What is required: What is needed is an exact transcription of the line containing "The image size is (1582, 916)." and every line after it through the end of the entries below, with no pictures.
[[ Material to process open ]]
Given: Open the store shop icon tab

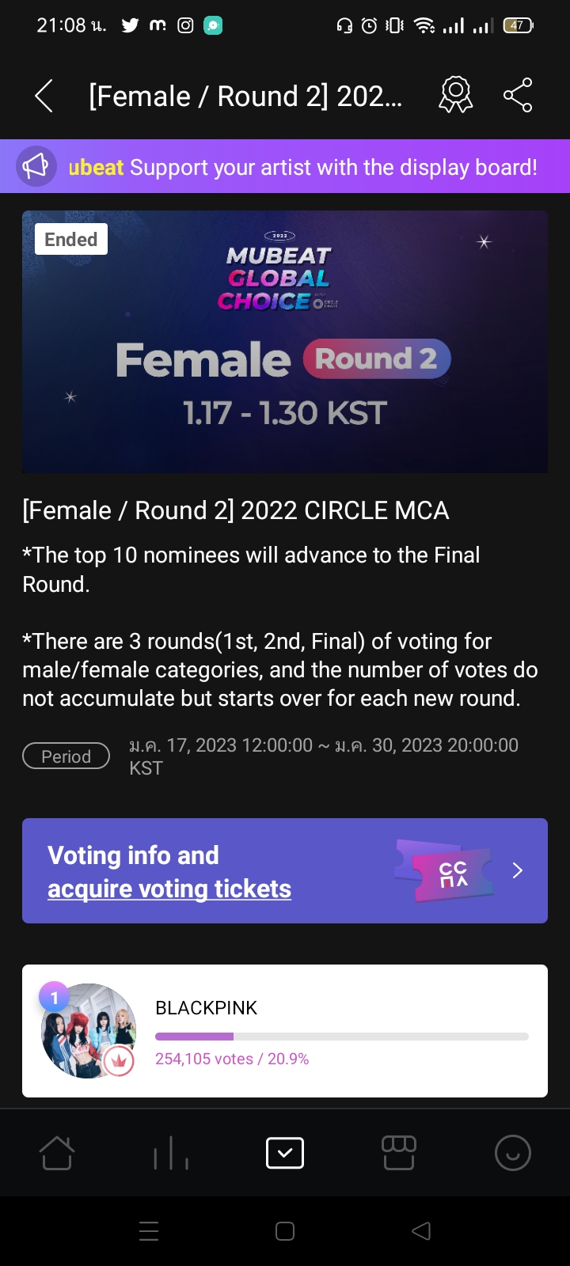Looking at the screenshot, I should (x=399, y=1153).
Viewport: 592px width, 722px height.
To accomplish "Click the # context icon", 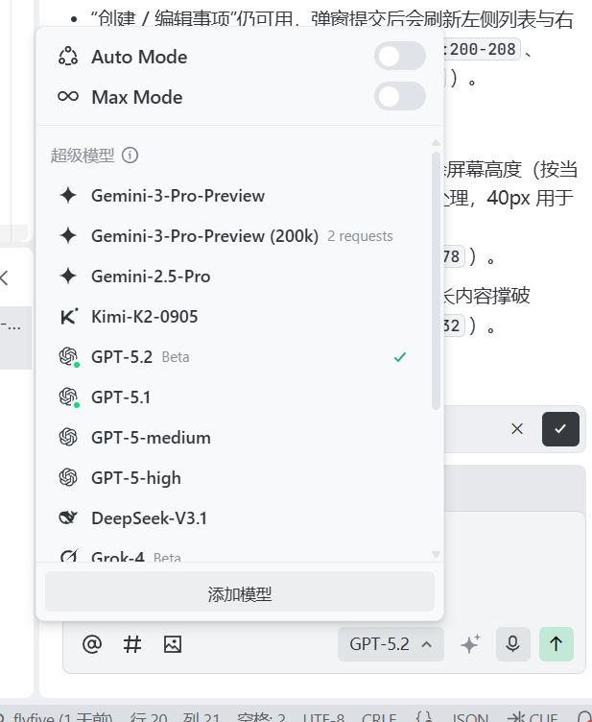I will [x=132, y=644].
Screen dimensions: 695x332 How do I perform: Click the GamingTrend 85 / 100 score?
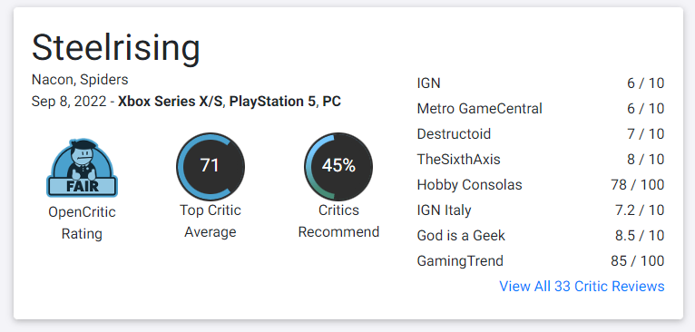tap(637, 261)
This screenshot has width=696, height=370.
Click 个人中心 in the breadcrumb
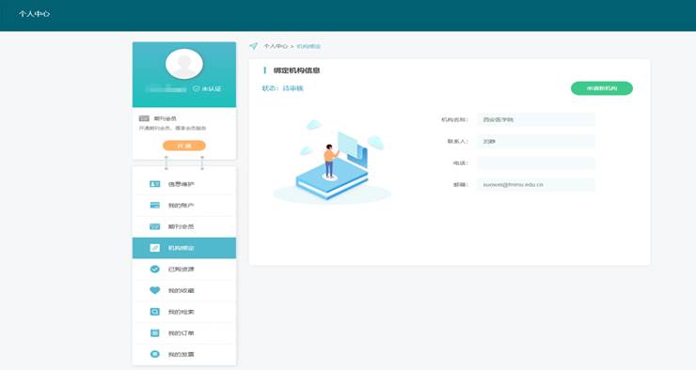276,46
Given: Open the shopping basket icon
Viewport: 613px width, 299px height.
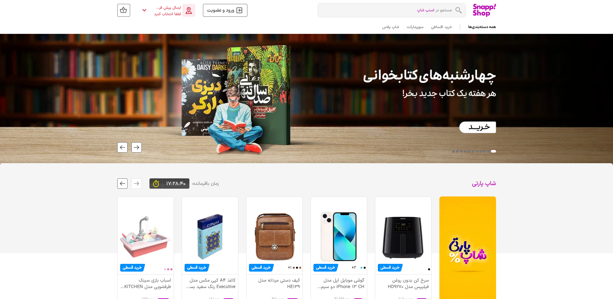Looking at the screenshot, I should [124, 10].
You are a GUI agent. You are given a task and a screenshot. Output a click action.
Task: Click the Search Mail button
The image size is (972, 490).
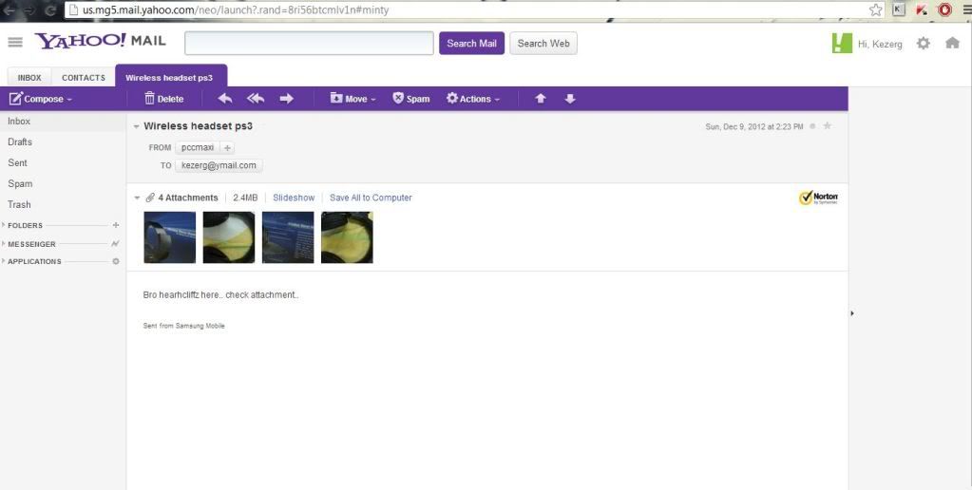pyautogui.click(x=471, y=44)
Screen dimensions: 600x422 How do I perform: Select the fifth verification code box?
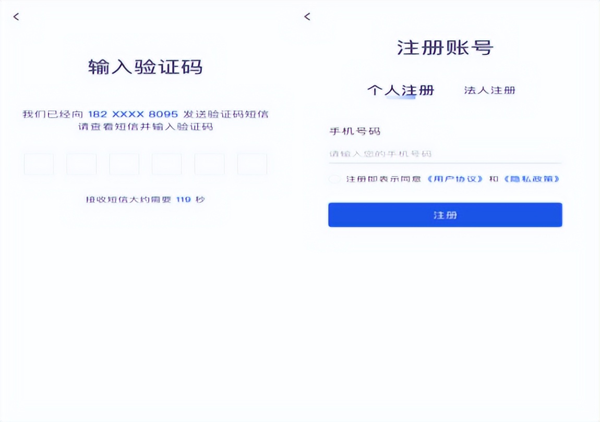point(209,164)
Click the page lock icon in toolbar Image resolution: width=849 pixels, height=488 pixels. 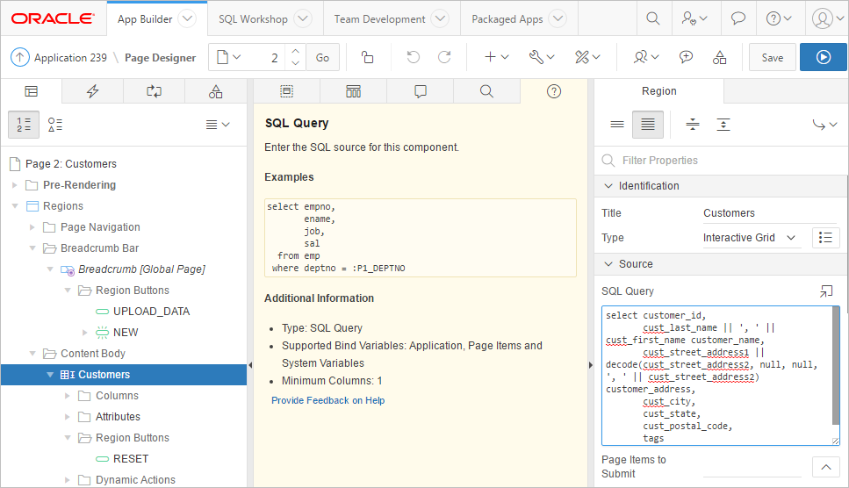368,57
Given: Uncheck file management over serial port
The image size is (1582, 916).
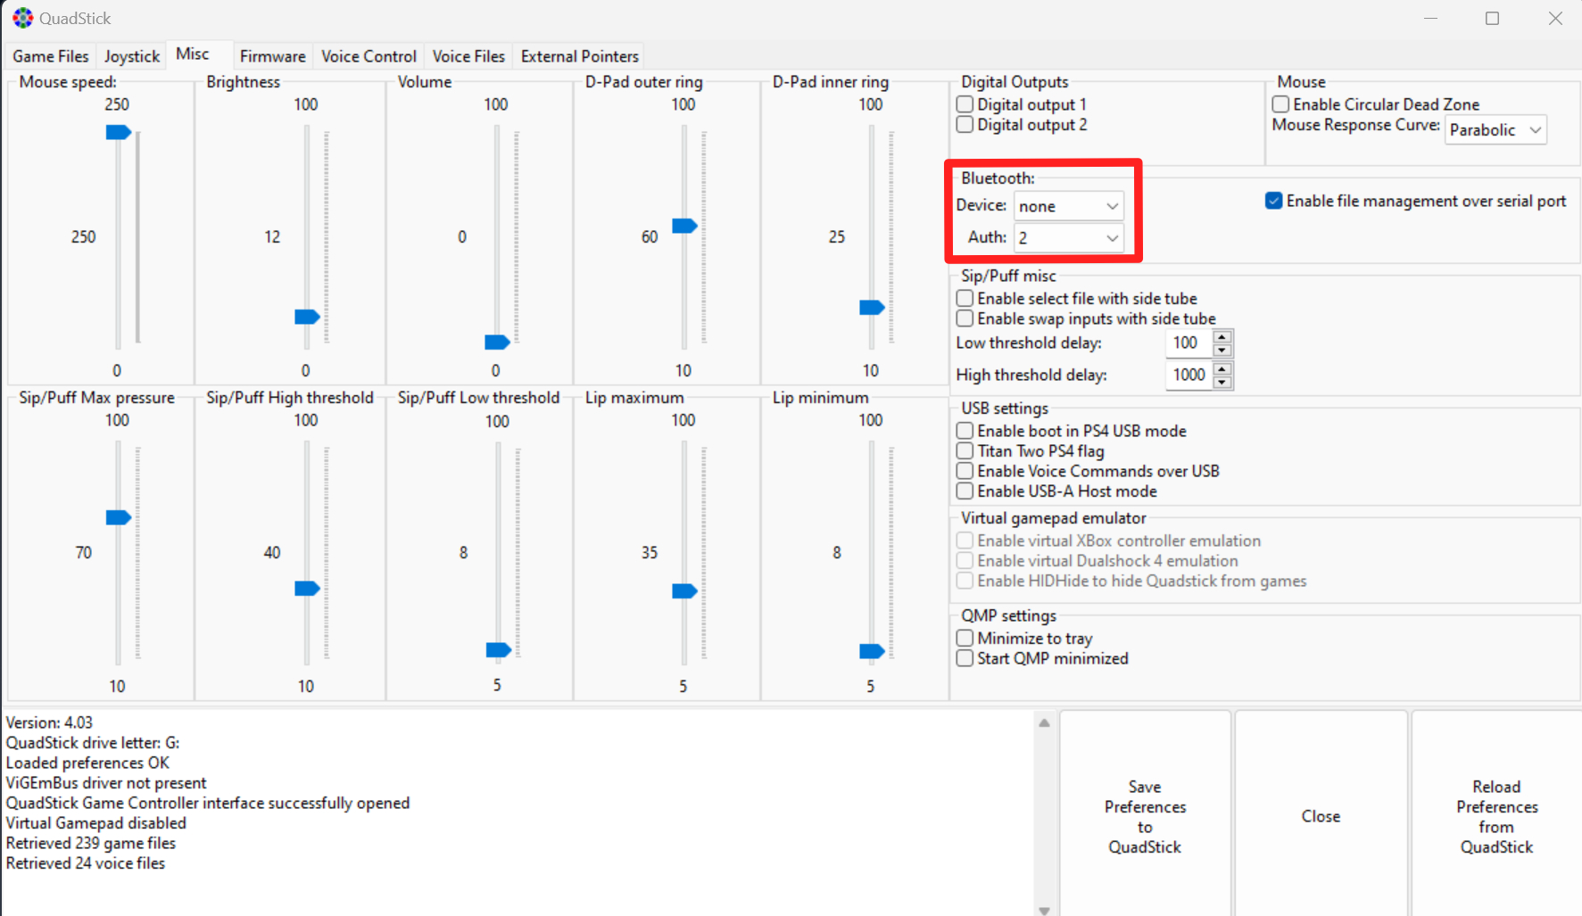Looking at the screenshot, I should (x=1273, y=201).
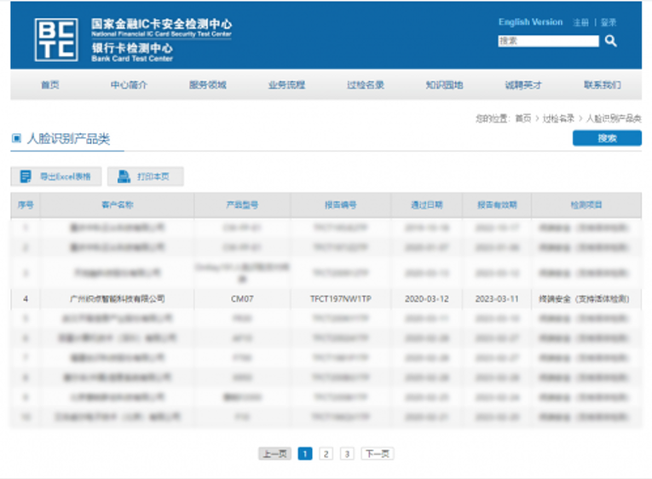Open the 联系我们 navigation item
Image resolution: width=652 pixels, height=479 pixels.
(602, 84)
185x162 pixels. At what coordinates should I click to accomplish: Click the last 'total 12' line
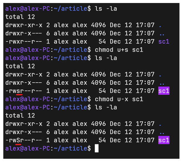tap(20, 115)
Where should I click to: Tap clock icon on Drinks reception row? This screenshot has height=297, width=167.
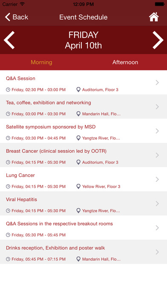pyautogui.click(x=8, y=259)
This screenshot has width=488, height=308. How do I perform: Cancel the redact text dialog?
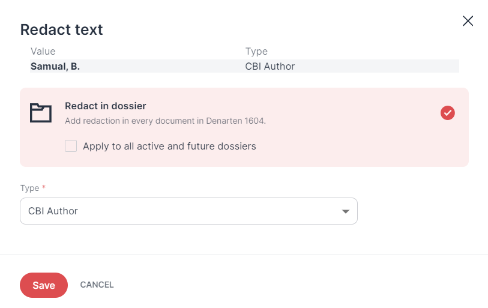click(x=97, y=285)
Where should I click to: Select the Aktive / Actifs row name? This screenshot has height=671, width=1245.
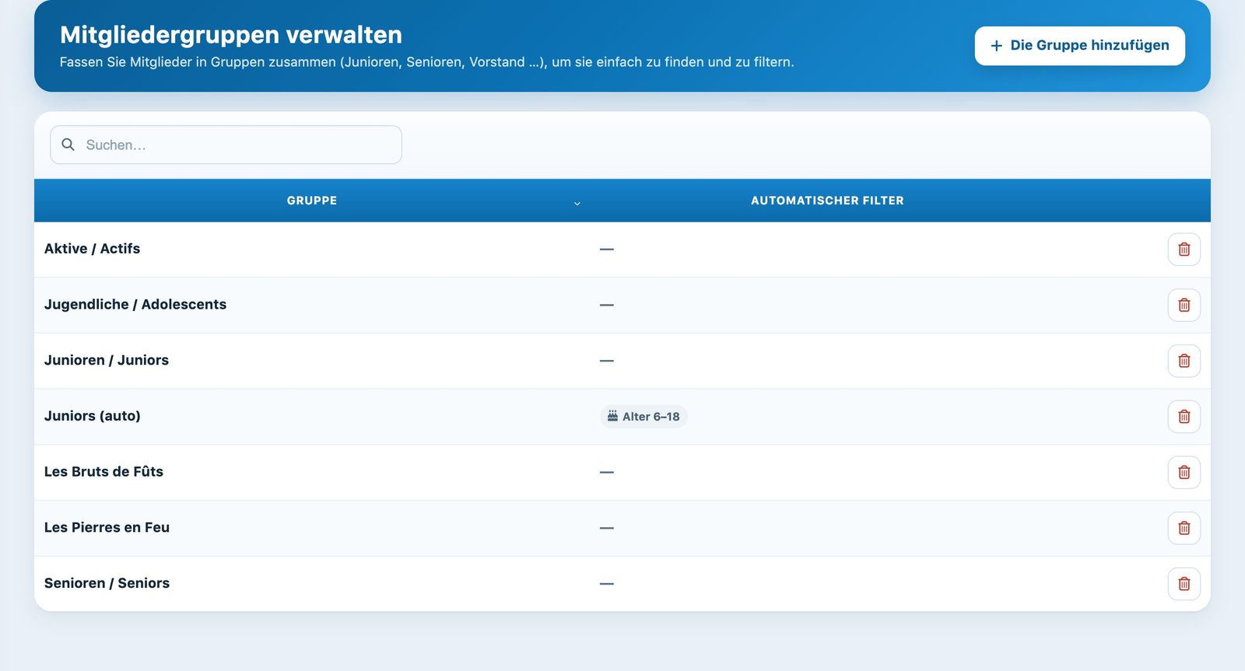[x=92, y=249]
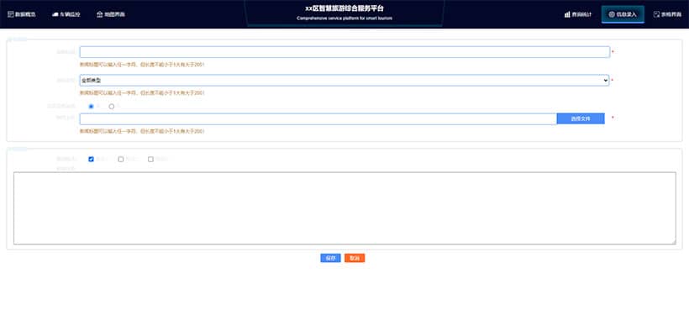Click the 数据概览 monitor icon
Viewport: 689px width, 336px height.
point(9,14)
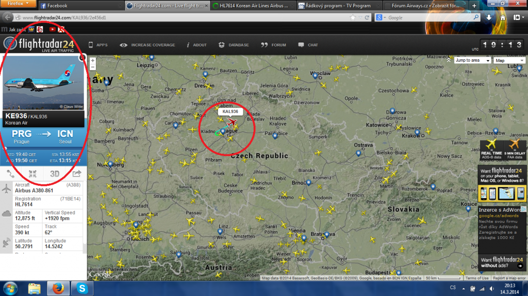
Task: Click the center-on-aircraft arrows icon
Action: 32,173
[[ Material to process closed ]]
Written reply:
The image size is (1582, 916).
Looking at the screenshot, I should (x=1273, y=201).
Open the 联系我们 navigation item
Image resolution: width=652 pixels, height=479 pixels.
(602, 84)
185x162 pixels. At what coordinates should I click to accomplish: Click the last 'total 12' line
tap(20, 115)
Where should I click to: Tap clock icon on Drinks reception row? This screenshot has height=297, width=167.
pyautogui.click(x=8, y=259)
This screenshot has width=488, height=308. How do I perform: Cancel the redact text dialog?
click(x=97, y=285)
Where should I click to: Select the Aktive / Actifs row name? This screenshot has height=671, width=1245.
[x=92, y=249]
Click the 数据概览 monitor icon
Viewport: 689px width, 336px height.
point(9,14)
Task: Click the center-on-aircraft arrows icon
Action: 32,173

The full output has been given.